Charles A. Davidson
Clinical Assistant Professor
Dr. Charlie Davidson is Clinical Assistant Professor of Clinical Psychology. He received his PhD and MA in Clinical Psychology from the University of Nebraska-Lincoln and his BA in Musical Arts with a minor in Psychology from Vanderbilt University. He completed a clinical internship at V.A. Connecticut Healthcare System – West Haven, a two-year NIMH-funded T32 postdoctoral research fellowship at Yale, and a one-year NIMH-funded postdoctoral research fellowship at Emory University.

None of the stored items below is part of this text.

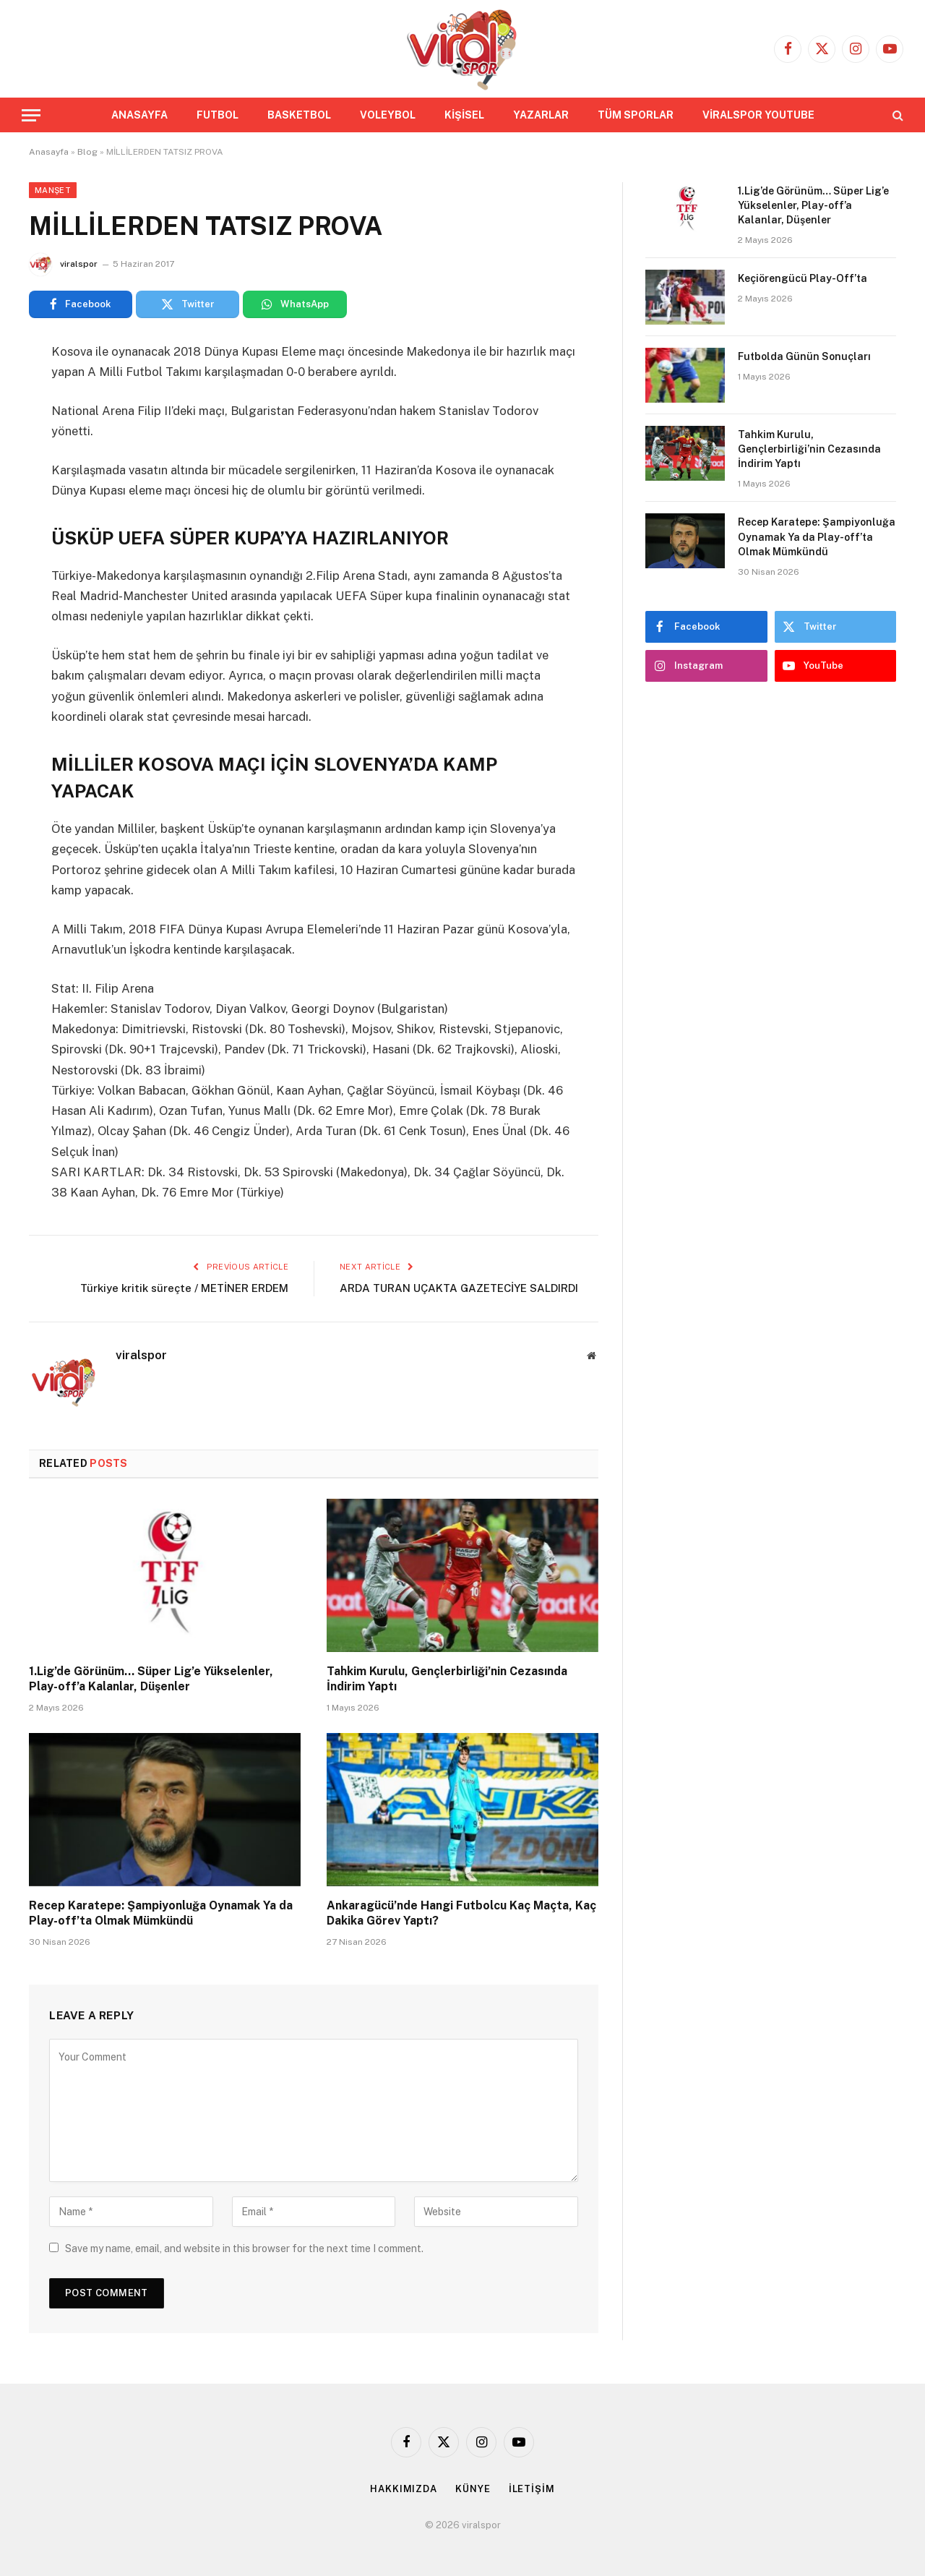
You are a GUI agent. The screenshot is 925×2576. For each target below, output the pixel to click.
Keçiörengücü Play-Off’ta (802, 278)
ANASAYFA (139, 115)
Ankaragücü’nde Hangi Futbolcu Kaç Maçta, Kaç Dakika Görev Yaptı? (461, 1913)
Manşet (53, 190)
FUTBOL (217, 115)
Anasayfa (49, 152)
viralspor (79, 264)
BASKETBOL (299, 115)
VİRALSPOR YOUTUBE (758, 115)
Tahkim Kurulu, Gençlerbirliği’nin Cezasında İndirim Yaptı (447, 1679)
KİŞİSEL (464, 115)
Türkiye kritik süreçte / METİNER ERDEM (184, 1288)
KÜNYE (473, 2488)
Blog (87, 152)
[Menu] (31, 115)
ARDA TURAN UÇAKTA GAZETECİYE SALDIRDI (459, 1288)
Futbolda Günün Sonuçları (804, 356)
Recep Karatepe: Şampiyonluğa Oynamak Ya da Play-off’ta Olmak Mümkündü (161, 1913)
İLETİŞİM (532, 2488)
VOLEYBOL (388, 115)
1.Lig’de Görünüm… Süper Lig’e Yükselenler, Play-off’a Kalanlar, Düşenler (151, 1679)
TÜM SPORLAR (636, 115)
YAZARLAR (541, 115)
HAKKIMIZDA (403, 2488)
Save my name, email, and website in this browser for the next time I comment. (244, 2248)
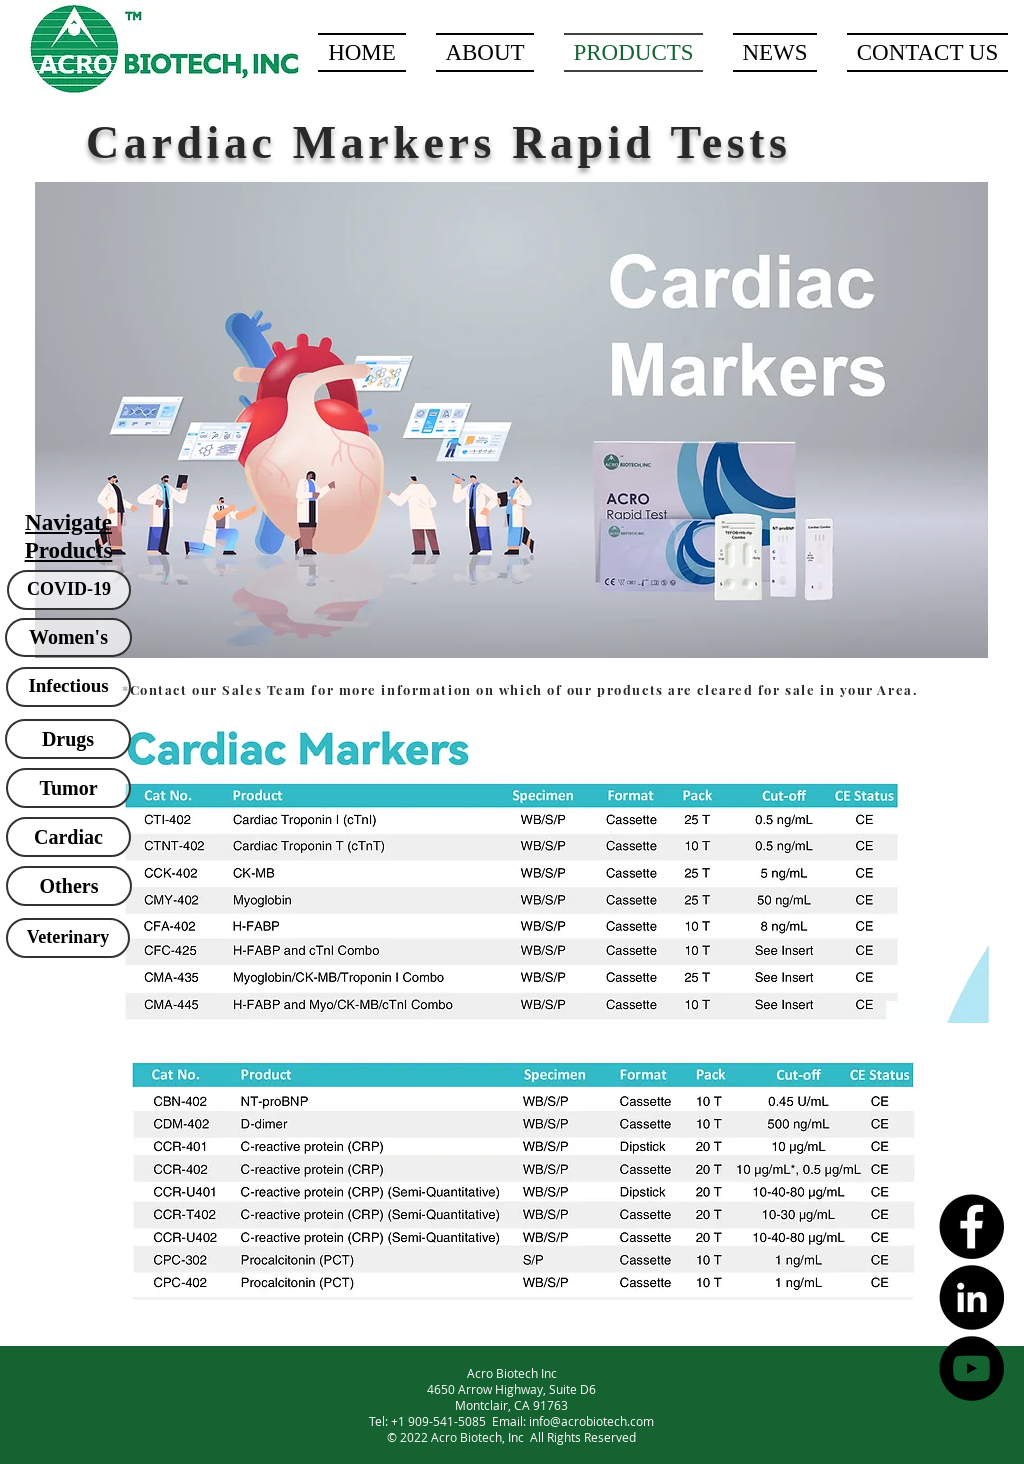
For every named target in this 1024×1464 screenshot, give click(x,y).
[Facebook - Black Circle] (971, 1226)
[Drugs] (68, 739)
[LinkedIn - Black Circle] (971, 1297)
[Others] (69, 886)
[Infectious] (68, 687)
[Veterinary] (68, 938)
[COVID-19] (69, 590)
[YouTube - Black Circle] (971, 1368)
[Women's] (68, 637)
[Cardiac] (68, 837)
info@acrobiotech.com (591, 1421)
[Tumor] (68, 788)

Dr. Davidson’s primary clinical training and experience has been in psychiatric rehabilitation and recovery for adults with serious mental illness (SMI) and young people with or at-risk for psychosis. He also works as a generalist, specializing in cognitive-behavioral therapy and related approaches, including skills training, behavioral, motivational, acceptance and commitment, dialectical, and mindfulness-based approaches, with collaboratively tailored goals for behavioral change in personal, social, and functional roles. Dr. Davidson also specializes in group-based therapies. He has a small private practice at the Atlanta Center for Cognitive Therapy, where he is also a co-director for CBT training, an APA accredited continuing education program.
Dr. Davidson has published in peer-reviewed journals, contributed to a book on social cognition and psychosis, and regularly presents at scientific conferences on practical interventions that affect multiple systems and tools to more precisely and comprehensively understand interventions and their targets. His current research projects aim to: 1) use a simulated social exclusion task to understand developmental processes in psychopathology; 2) test the efficacy of sleep-related behavioral experiments designed for psychotherapy or public health interventions; 3) determine the nature and impact of stigmatized beliefs about mental health in general and psychosis in particular on professional and social support; and 4) develop and assess tools designed to track treatment-related change in social cognitive characteristics and abilities, such as attributional biases and emotion recognition.
Dr. Davidson is an active member of the Association for Behavioral and Cognitive Therapies (ABCT), where he is the Treasurer for the Schizophrenia and other Serious Mental Disorders Special Interest Group and a member of the Self-Help Resource Committee.